Menurut pendapat yang shahih di kalangan ulama Syafi'i, bahwa pusar dan lutut tidak termasuk sebagai aurat. Hal ini berdasarkan hadits riwayat Anas yang menceritakan bahwa Nabi Muhammad shallallahu ‘alaihi wasallam membuka pahanya sebagaimana yang diterangkan dalam madzhab Maliki sebelum ini. Tetapi, diwajibkan menutup sebagian lutut supaya tertutup juga paha. Begitu juga diwajibkan menutup sebagian pusar supaya tertutup juga bagian di bawah pusar. Karena apabila tidak sempurna kewajiban kecuali dengan sesuatu hal, maka sesuatu itu juga menjadi wajib sebagaimana yang telah dijelaskan oleh ulama Syafi'i, Hambali dan Maliki dalam Usulul Fiqh (Syarhul Isnawi jilid 1 halaman 127; Al-Madkhal ila Madzhab Ahmad halaman 61; Mukhtashar Ibn Al-Hajib halaman 38).
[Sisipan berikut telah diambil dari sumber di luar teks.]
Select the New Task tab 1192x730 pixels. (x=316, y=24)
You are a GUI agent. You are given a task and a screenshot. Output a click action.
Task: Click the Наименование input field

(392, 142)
Adapun aurat lelaki ketika berada di hadapan perempuan asing (bukan muhrim) adalah seluruh tubuhnya dan ketika sendirian hanya dua kemaluannya saja. Argumentasi ulama Maliki yang bersandar kepada hadits riwayat Anas dan Aisyah yang membuktikan bahwa paha bukan sebagian dari aurat, ditolak dengan empat alasan:
Pertama, hadits tersebut menceritakan perbuatan, sedangkan ujung paha boleh dibuka khususnya ketika peperangan dan permusuhan dan Ushulul Fiqh menetapkan bahwa perkataan lebih kuat hujjahnya dari perbuatan. Kedua, hadits yang diriwayatkan oleh Anas dan Aisyah tidak dapat mengalahkan perkataan-perkataan ulama yang shahih lagi telah menyebar. Ketiga, hadits yang diriwayatkan oleh Aisyah dalam Shahih Muslim terdapat keraguan. Hadits itu menyatakan bahwa, “Rasulullah shallallahu ‘alaihi wasallam berbaring di rumahku sedangkan kedua paha atau betisnya terbuka.” Betis tidak dianggap sebagai aurat menurut ijma' ulama. Maka, bagian yang terbuka itu diragui apakah betis ataupun paha yang terbuka. Keempat, terbukanya paha yang menjadi isu dalam peristiwa ini adalah khusus bagi Nabi Muhammad shallallahu ‘alaihi wasallam dan tidak ada bukti yang menunjukkan bahwa perbuatan itu merupakan teladan yang harus diikuti. Oleh sebab itu, berpegang pada perkataan-perkataan yang jelas menunjukkan bahwa paha adalah sebagian dari aurat adalah wajib (Nailul Authar jilid 2 halaman 64; Al-Majmu’ jilid 3 halaman 176).
Lelaki tidak wajib menutup auratnya dari pandangannya sendiri, tetapi hukum melihat auratnya sendiri adalah makruh.
Aurat hamba sahaya perempuan sama seperti aurat lelaki menurut pendapat yang ashah. Karena, kepala dan tangan hamba perempuan dan lelaki dianggap bukan aurat dan karena kepala dan tangan adalah anggota yang sangat diperlukan untuk memenuhi kebutuhan-kebutuhan sehingga sering dibuka.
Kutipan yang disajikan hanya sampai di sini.